### Stated exercise 1
Which document does the mailing list post name as describing in more detail the two circumstances in which flush_dcache_page() is used?
### Stated exercise 2
Transcribe everything in the mailing list post from "Thread (53 messages)" down to "in this thread)".

### Text shown

▽

Thread (53 messages) 53 messages, 6 authors, 2009-10-26

Kernel related (?) user space crash at ARM11 MPCore

From: catalin.marinas@arm.com (Catalin Marinas)
Date: 2009-10-26 18:40:14

Possibly related (same subject, not in this thread)

On Sun, 2009-10-25 at 13:39 +0000, Russell King - ARM Linux wrote:
On Tue, Oct 20, 2009 at 12:39:08PM +0100, Catalin Marinas wrote:
quoted
BTW, the cache flushing code in Linux can be optimised a bit more on
VIPT caches:

      * __cpuc_flush_dcache_page() could cope with just D-cache clean
        rather than clean+invalidate
No it can not - that breaks shared mappings.  The problem is that
flush_dcache_page() is used in two circumstances.  These are described
in more detail in cachetlb.txt, but briefly:

1. After the kernel writes to its mapping for a page cache page, and needs
   to ensure that those writes are visible to shared mmap()s in userspace.

2. Before the kernel reads from its mapping for a page cache page, and
   needs to ensure that it reads up to date data written by userspace
   into those mappings.

So just cleaning the D-cache means that (2) will return stale data.

△

### Information supplied
▽

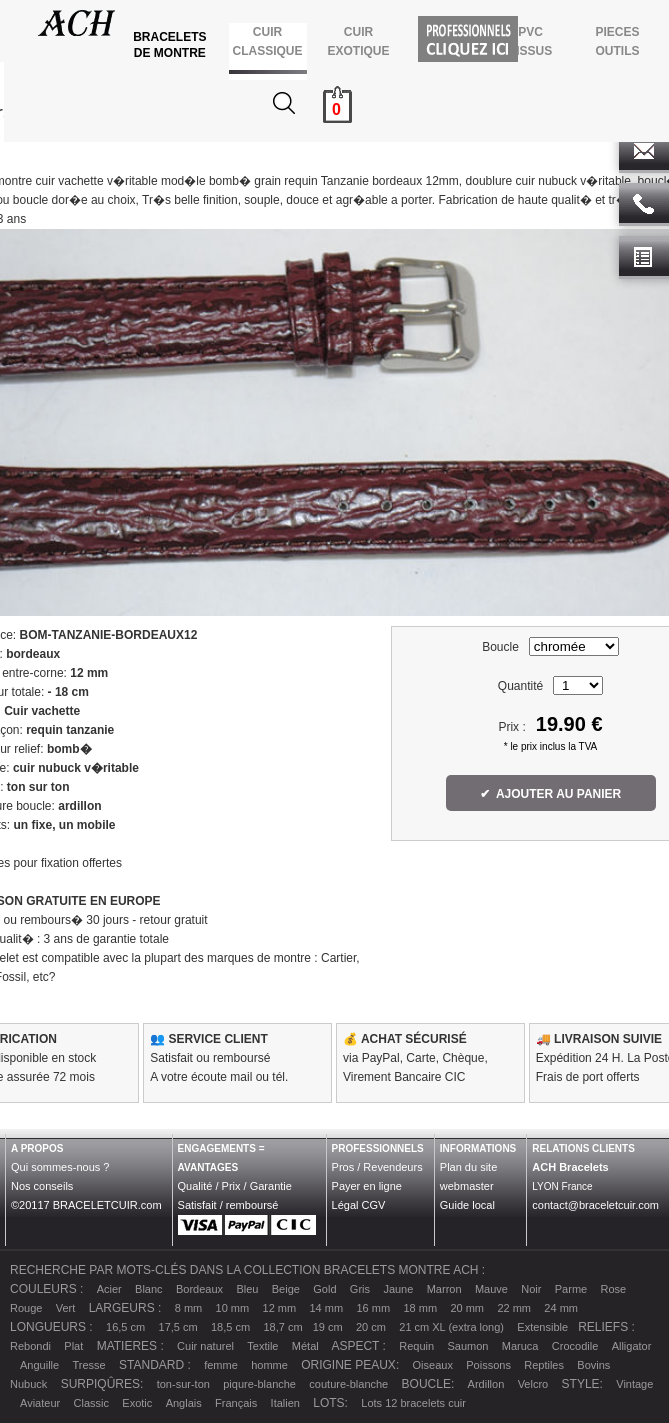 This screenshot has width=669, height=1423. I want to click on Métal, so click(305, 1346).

△

### Correct result 1
cachetlb.txt

### Correct result 2
Thread (53 messages) 53 messages, 6 authors, 2009-10-26

Kernel related (?) user space crash at ARM11 MPCore

From: catalin.marinas@arm.com (Catalin Marinas)
Date: 2009-10-26 18:40:14

Possibly related (same subject, not in this thread)